**** Input data

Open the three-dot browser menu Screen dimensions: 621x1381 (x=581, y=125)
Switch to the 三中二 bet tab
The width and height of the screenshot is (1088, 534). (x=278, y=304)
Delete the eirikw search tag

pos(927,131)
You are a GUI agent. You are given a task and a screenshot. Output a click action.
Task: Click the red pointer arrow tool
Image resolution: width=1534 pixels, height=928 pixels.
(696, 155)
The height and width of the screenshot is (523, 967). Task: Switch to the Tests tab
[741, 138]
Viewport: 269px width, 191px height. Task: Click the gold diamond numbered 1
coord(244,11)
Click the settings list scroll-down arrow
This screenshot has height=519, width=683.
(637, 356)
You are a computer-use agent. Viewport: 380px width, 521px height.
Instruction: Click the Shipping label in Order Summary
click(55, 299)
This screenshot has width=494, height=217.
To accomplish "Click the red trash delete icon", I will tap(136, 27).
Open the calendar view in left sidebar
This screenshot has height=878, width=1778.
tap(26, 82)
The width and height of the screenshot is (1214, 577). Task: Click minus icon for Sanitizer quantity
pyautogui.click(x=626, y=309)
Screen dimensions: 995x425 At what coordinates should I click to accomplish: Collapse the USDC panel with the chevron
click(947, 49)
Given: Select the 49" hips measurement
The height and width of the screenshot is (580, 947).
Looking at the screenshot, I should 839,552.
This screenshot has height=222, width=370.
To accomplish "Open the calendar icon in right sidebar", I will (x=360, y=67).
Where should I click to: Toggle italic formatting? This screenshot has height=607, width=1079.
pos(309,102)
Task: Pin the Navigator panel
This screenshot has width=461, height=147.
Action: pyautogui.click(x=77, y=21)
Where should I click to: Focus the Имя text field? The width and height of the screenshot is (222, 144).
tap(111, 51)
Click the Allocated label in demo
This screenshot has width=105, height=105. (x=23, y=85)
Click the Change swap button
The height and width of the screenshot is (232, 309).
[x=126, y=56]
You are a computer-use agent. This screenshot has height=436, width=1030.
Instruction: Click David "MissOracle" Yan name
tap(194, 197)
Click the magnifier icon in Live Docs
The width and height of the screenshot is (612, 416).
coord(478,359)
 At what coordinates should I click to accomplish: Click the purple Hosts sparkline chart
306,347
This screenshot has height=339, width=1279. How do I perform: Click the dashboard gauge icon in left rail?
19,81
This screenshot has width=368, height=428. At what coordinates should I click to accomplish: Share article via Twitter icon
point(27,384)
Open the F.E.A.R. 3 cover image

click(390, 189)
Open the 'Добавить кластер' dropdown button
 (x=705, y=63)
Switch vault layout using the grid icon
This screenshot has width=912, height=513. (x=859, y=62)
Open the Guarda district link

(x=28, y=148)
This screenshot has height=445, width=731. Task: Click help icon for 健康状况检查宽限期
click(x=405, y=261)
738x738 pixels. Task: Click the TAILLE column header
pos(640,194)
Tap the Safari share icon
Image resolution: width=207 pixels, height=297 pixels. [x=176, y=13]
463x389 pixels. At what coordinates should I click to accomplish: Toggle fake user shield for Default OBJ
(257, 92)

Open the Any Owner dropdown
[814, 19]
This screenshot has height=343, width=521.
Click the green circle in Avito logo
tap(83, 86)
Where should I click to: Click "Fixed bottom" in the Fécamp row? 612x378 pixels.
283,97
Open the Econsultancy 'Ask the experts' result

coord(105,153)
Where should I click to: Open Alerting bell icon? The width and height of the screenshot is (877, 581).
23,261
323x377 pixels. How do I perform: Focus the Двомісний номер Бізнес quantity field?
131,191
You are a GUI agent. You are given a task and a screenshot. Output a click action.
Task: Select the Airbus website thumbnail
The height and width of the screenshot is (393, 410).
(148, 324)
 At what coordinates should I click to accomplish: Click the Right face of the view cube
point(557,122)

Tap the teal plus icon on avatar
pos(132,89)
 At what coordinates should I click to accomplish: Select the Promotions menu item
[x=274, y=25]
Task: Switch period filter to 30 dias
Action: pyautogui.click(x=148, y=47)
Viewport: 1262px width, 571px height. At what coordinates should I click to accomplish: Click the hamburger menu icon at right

********

Reproduce the lines above without any changes, beginning at the line that contains "Click the magnifier icon in Live Docs" and stopping after the final line.

Click the magnifier icon in Live Docs
The width and height of the screenshot is (612, 416).
coord(478,359)
 At what coordinates should I click to accomplish: Click the purple Hosts sparkline chart
306,347
This screenshot has height=339, width=1279. How do I perform: Click the dashboard gauge icon in left rail?
19,81
This screenshot has width=368, height=428. At what coordinates should I click to accomplish: Share article via Twitter icon
point(27,384)
Open the F.E.A.R. 3 cover image

click(390, 189)
Open the 'Добавить кластер' dropdown button
 (x=705, y=63)
Switch vault layout using the grid icon
This screenshot has width=912, height=513. (x=859, y=62)
Open the Guarda district link

(x=28, y=148)
This screenshot has height=445, width=731. Task: Click help icon for 健康状况检查宽限期
click(x=405, y=261)
738x738 pixels. Task: Click the TAILLE column header
pos(640,194)
Tap the Safari share icon
Image resolution: width=207 pixels, height=297 pixels. [x=176, y=13]
463x389 pixels. At what coordinates should I click to accomplish: Toggle fake user shield for Default OBJ
(257, 92)

Open the Any Owner dropdown
[814, 19]
This screenshot has height=343, width=521.
Click the green circle in Avito logo
tap(83, 86)
Where should I click to: Click "Fixed bottom" in the Fécamp row? 612x378 pixels.
283,97
Open the Econsultancy 'Ask the experts' result

coord(105,153)
Where should I click to: Open Alerting bell icon? The width and height of the screenshot is (877, 581).
23,261
323x377 pixels. How do I perform: Focus the Двомісний номер Бізнес quantity field?
131,191
You are a GUI agent. You are given a task and a screenshot. Output a click action.
Task: Select the Airbus website thumbnail
The height and width of the screenshot is (393, 410).
(148, 324)
 At what coordinates should I click to accomplish: Click the Right face of the view cube
point(557,122)

Tap the teal plus icon on avatar
pos(132,89)
 At what coordinates should I click to accomplish: Select the Promotions menu item
[x=274, y=25]
Task: Switch period filter to 30 dias
Action: pyautogui.click(x=148, y=47)
Viewport: 1262px width, 571px height. At what coordinates should I click to accomplish: Click the hamburger menu icon at right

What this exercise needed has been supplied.